Revise the mollie color thread, starting with "They have had" and going on through "(Jun 12, 2006)", and change "holding 10g tank" to "separate 10g tank".

··· Document segment

# Mollie color crosses help!



## orangutan (Jul 3, 2006)

hey all mollie lovers, I have a 55g with 9 mollies, 3F Black;1F Dalmation;2M Orange Sailfin; 2F white;1M white sailfin.

They have had about 50 fry which are now in a holding 10g tank and livin well! anyways, i have no idea who mated and i cant really tell what there adult color will be yet, does anybody know what colors you get from crossing all of the above mollies? i have lots of black fry, white fry, and some that look kinda pink, and some that look kinda brown.


----------



## tonkstoy2003 (Jun 12, 2006)

I have mollly fry and curious of the same thing. Sorry i couldn't help>. :0) I'm sure someone on here knows. ) Take Care
~jamie


----------



## blcknwitecuban (Apr 17, 2006)

with the black and orange you'll get a golddust molly. a white with black or white with gold will get u damations.


----------



## doggydad38 (Jan 18, 2005)

To be honest, what you get is what you get. There is no formula you can plug colors into and know what you will get. Black is usually dominant to everything, but not always. Depends if the black is pure or a hybrid. That's about as difinitive as you will get with your crosses.
Tony


----------

······
··· Data block

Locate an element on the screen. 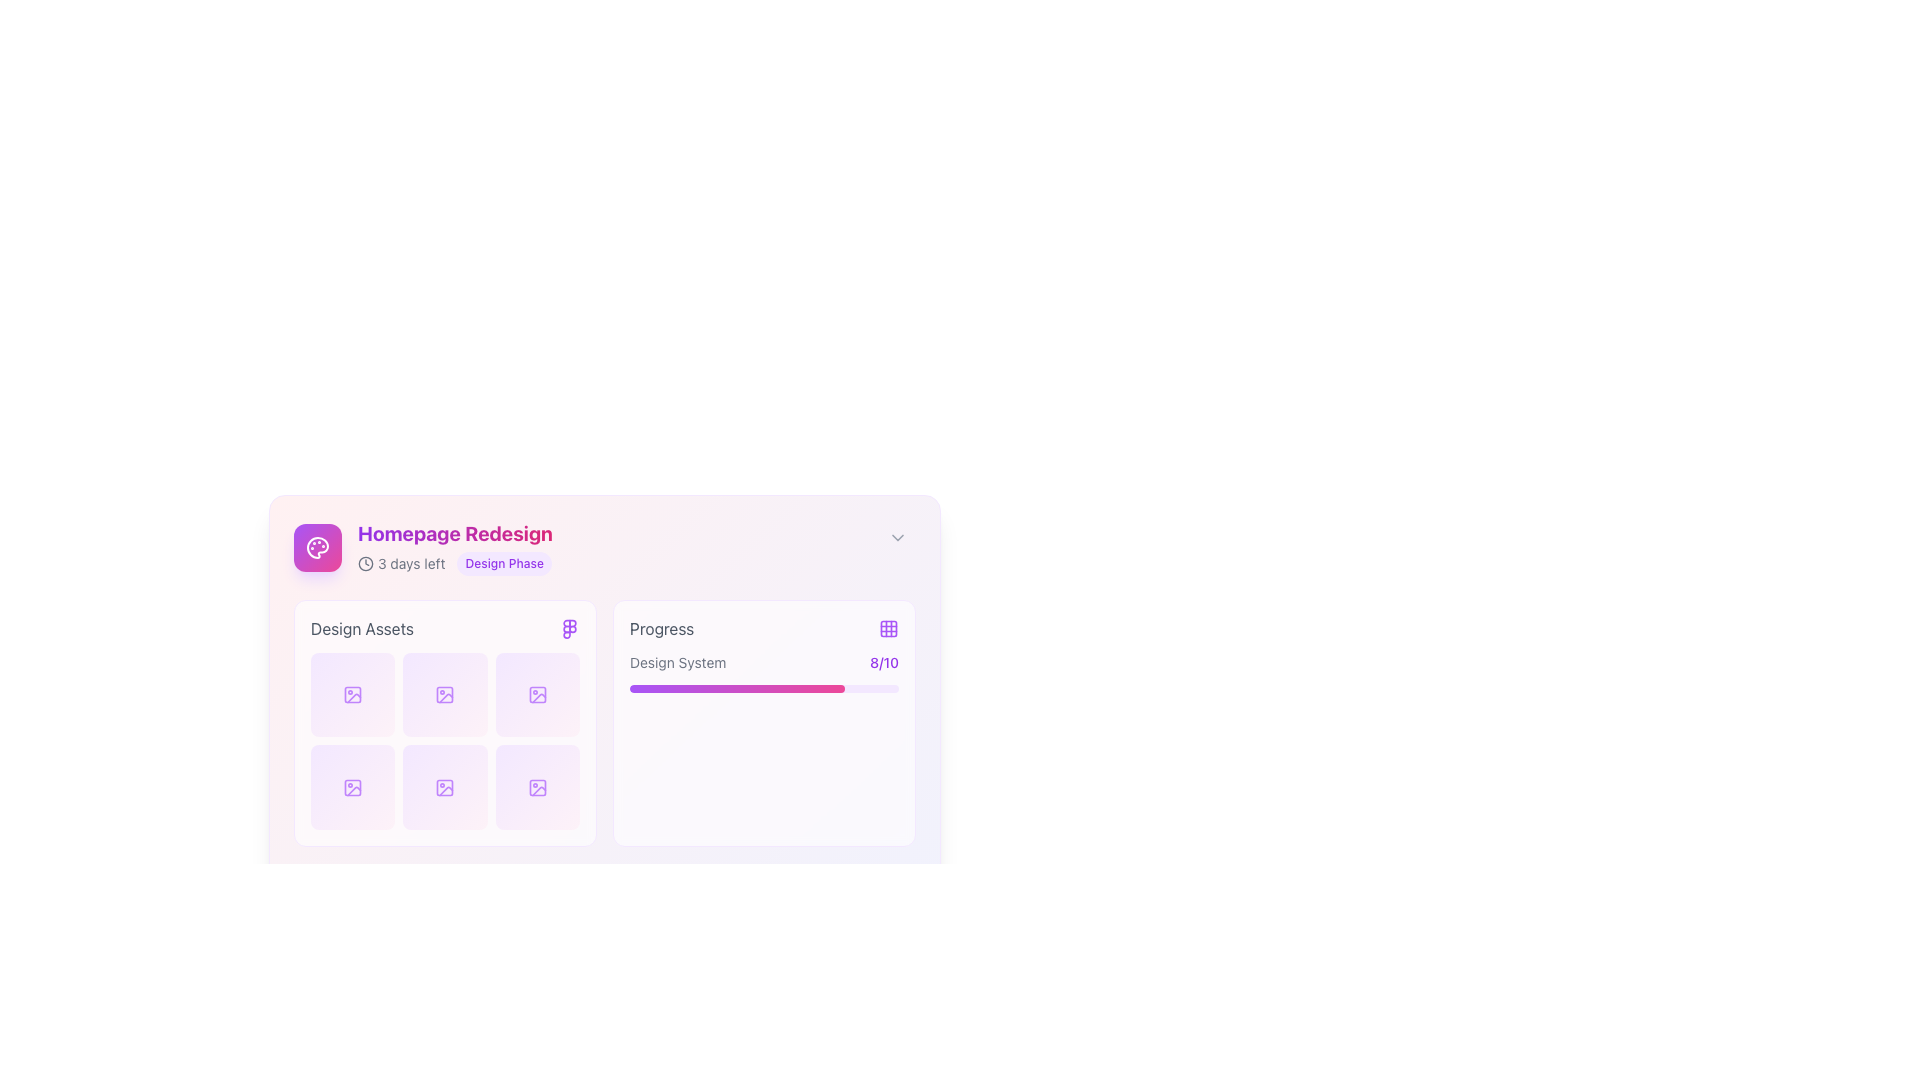 This screenshot has width=1920, height=1080. the time icon located to the left of the text '3 days left' in the header section of the 'Homepage Redesign' card is located at coordinates (365, 563).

······

## Result below
They have had about 50 fry which are now in a separate 10g tank and livin well! anyways, i have no idea who mated and i cant really tell what there adult color will be yet, does anybody know what colors you get from crossing all of the above mollies? i have lots of black fry, white fry, and some that look kinda pink, and some that look kinda brown.


----------



## tonkstoy2003 (Jun 12, 2006)